SELECT * FROM "transactions" WHERE 
	"account" IN (SELECT "ID" FROM "accounts" WHERE "name" ~~* '%test%') OR
	"contract" IN (SELECT "ID" FROM "contracts" WHERE "name" ~~* '%test%')

This yields the following plan on Postgres 11:

Seq Scan on transactions  (cost=67.21..171458.03 rows=1301316 width=1206)
  Filter: ((hashed SubPlan 1) OR (hashed SubPlan 2))
  SubPlan 1
    ->  Bitmap Heap Scan on accounts  (cost=33.36..61.16 rows=46 width=4)
          Recheck Cond: ((name)::text ~~* '%test%'::text)
          ->  Bitmap Index Scan on s_accounts  (cost=0.00..33.35 rows=46 width=0)
                Index Cond: ((name)::text ~~* '%test%'::text)
  SubPlan 2
    ->  Seq Scan on contracts  (cost=0.00..5.93 rows=5 width=4)
          Filter: ((name)::text ~~* '%test%'::text)

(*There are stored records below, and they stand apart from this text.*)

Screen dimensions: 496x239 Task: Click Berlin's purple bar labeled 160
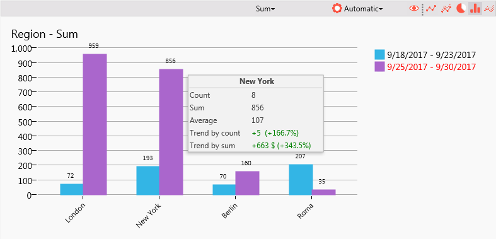pos(247,183)
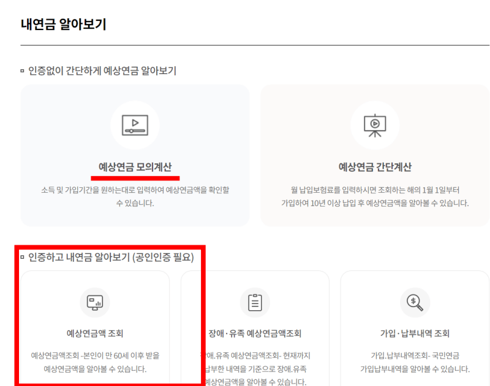Open the 예상연금 모의계산 link
Image resolution: width=490 pixels, height=386 pixels.
coord(134,167)
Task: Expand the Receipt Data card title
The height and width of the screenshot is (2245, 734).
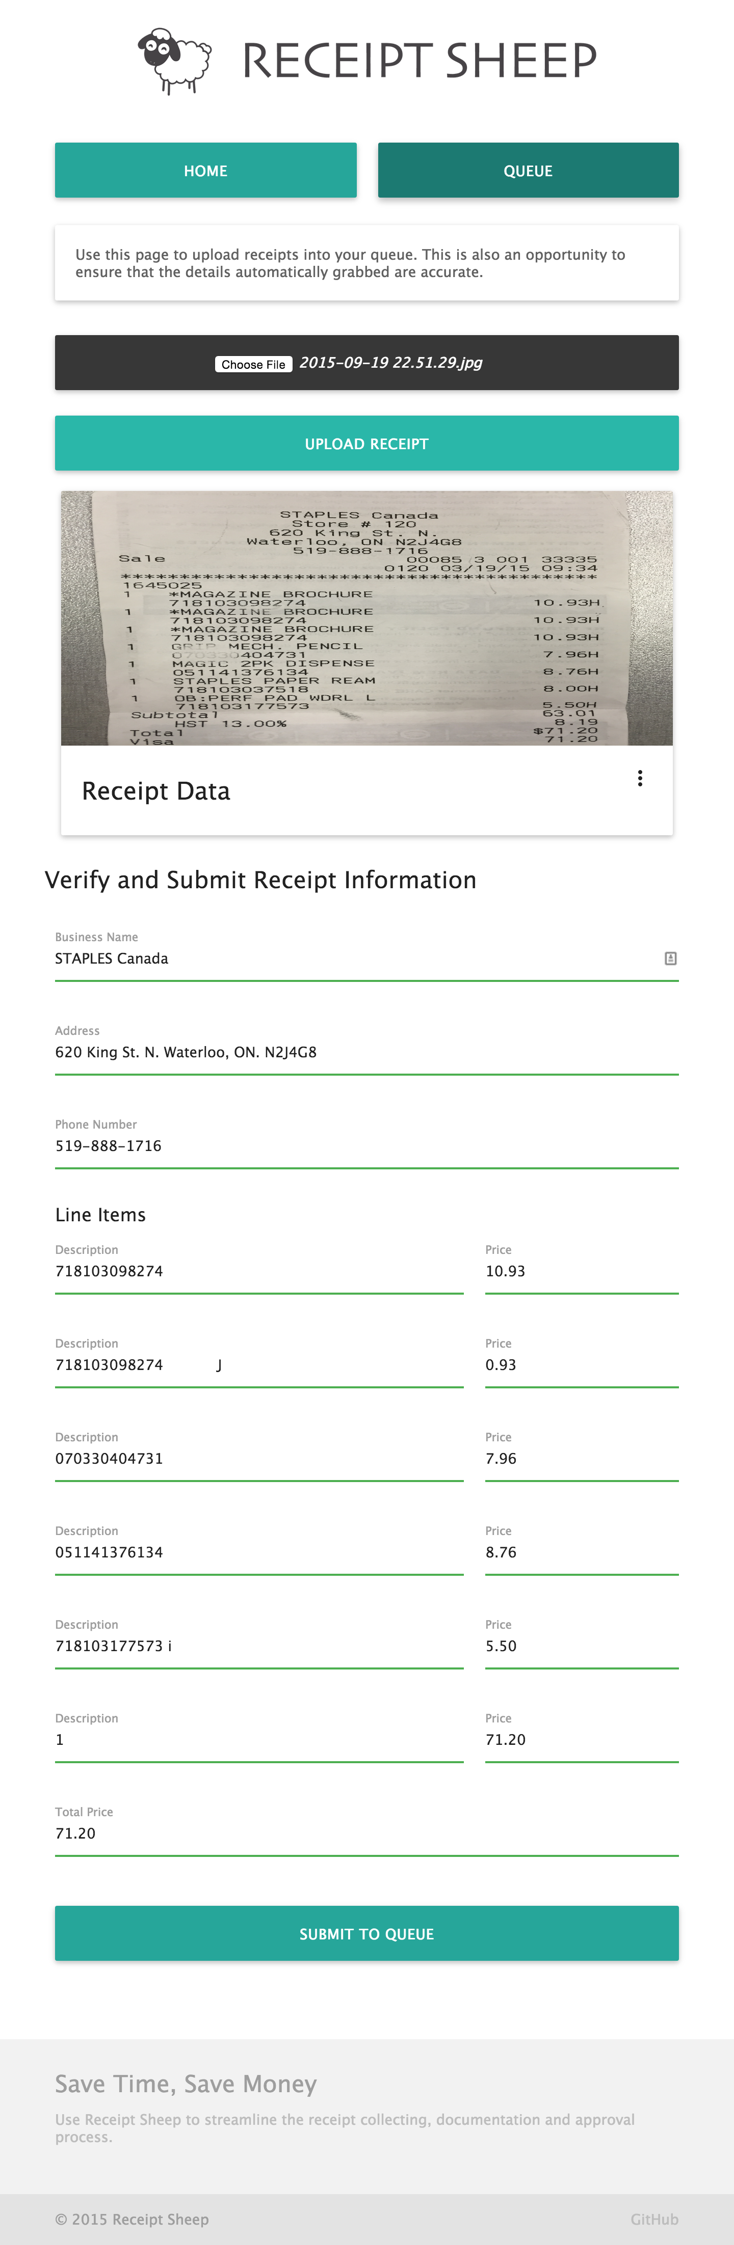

So the where clause of this query has just two subplans OR-ed together, one is estimated to yield 46 rows and one is estimated to yield 5 rows.
I'd expect the total rows for the seqscan to be estimated at 46 then, following the logic that rows_seqscan = max(rows_subplan1, rows_subplan2). As you can see, the optimizer estimates a whopping 1301316 rows instead.

I am absolutely aware that those are hashed sub plans below a seqscan and that Postgres therefore has to scan all tuples of the table. But the problem is that upper nodes (which are excluded from this example for simplicity) think they will receive 1301316 rows from the seqscan, when in fact they will probably only see a hand full, which the planner could have (easily?) deduced by taking the greater of the two subplan row estimates.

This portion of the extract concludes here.